Cost Calculation

How Lumina calculates per-instance costs using Savings Plans and Reserved Instance allocation

This page describes the algorithms Lumina uses to calculate per-instance costs, including how AWS Savings Plans and Reserved Instances are allocated. It also documents known limitations and differences from AWS’s actual billing.

Overview

Lumina replicates AWS’s cost allocation algorithm to estimate how Savings Plans (SPs) and Reserved Instances (RIs) are applied to running EC2 instances.

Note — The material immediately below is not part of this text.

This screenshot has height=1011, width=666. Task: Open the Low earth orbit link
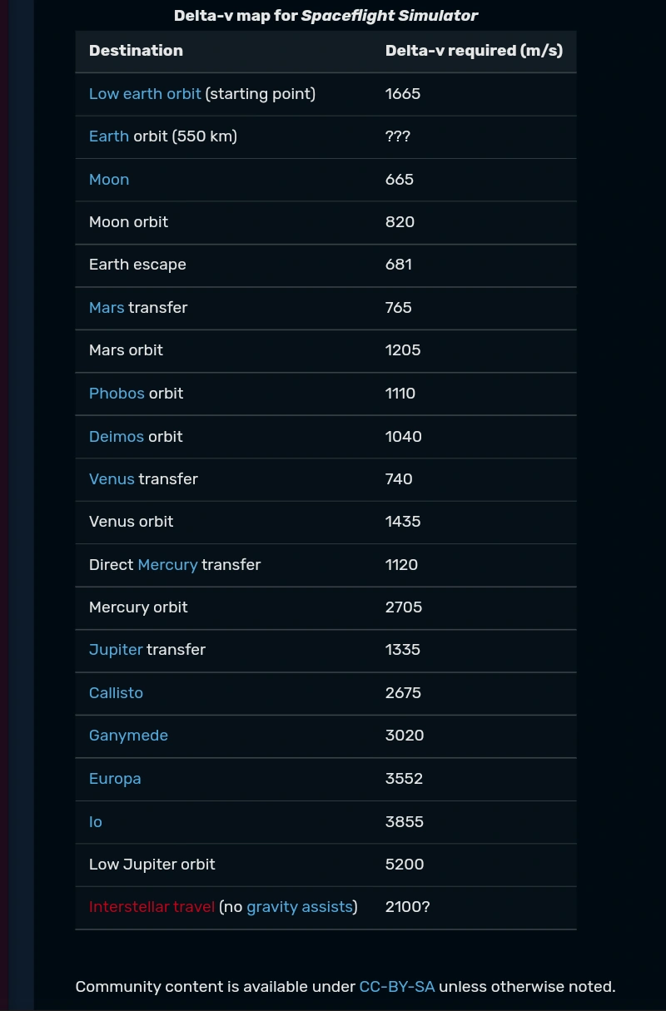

The goal is to provide real-time cost visibility for Kubernetes capacity management, not to replicate AWS billing exactly.

AWS Documentation References:

Key Concepts

Rate-Based vs Cumulative:

Lumina uses an instantaneous rate-based model ($/hour snapshot)
AWS billing uses cumulative tracking within each billing hour (AWS Billing documentation)
This means Lumina’s costs are estimates based on “if current instances keep running”

ShelfPrice vs EffectiveCost:

ShelfPrice: On-demand rate with no discounts (e.g., $1.00/hr for m5.xlarge)
EffectiveCost: Actual estimated cost after all discounts (e.g., $0.34/hr with SP)

Priority Order

AWS applies discounts in strict priority order (AWS Savings Plans application order):

Spot Pricing – Spot instances always pay spot market rate (no RIs/SPs apply)
Reserved Instances (RIs) – Applied first to exact instance type + AZ matches
EC2 Instance Savings Plans – Applied to specific instance family + region
Compute Savings Plans – Applied to any instance family, any region
On-Demand – Remaining uncovered usage pays full on-demand rates

graph TD
    classDef spot fill:#E8F0FE,stroke:#4285F4,color:#333
    classDef ri fill:#E6F4EA,stroke:#34A853,color:#333
    classDef sp fill:#FFF3E0,stroke:#FB8C00,color:#333
    classDef od fill:#FCE4EC,stroke:#E91E63,color:#333
    classDef check fill:#F3E5F5,stroke:#9C27B0,color:#333

    START["EC2 Instance"]:::check
    IS_SPOT{"Spot instance?"}:::check
    SPOT_RATE["Pay spot market rate"]:::spot
    HAS_RI{"Matching RI<br/>available?"}:::check
    RI_RATE["RI-covered<br/>EffectiveCost = $0"]:::ri
    HAS_EC2SP{"EC2 Instance SP<br/>with capacity?"}:::check
    EC2SP_RATE["EC2 Instance SP rate"]:::sp
    HAS_CSP{"Compute SP<br/>with capacity?"}:::check
    CSP_RATE["Compute SP rate"]:::sp
    OD_RATE["On-Demand rate"]:::od

    START --> IS_SPOT
    IS_SPOT -->|Yes| SPOT_RATE
    IS_SPOT -->|No| HAS_RI
    HAS_RI -->|Yes| RI_RATE
    HAS_RI -->|No| HAS_EC2SP
    HAS_EC2SP -->|Yes| EC2SP_RATE
    HAS_EC2SP -->|No| HAS_CSP
    HAS_CSP -->|Yes| CSP_RATE
    HAS_CSP -->|No| OD_RATE

Lumina implements all of these priorities correctly.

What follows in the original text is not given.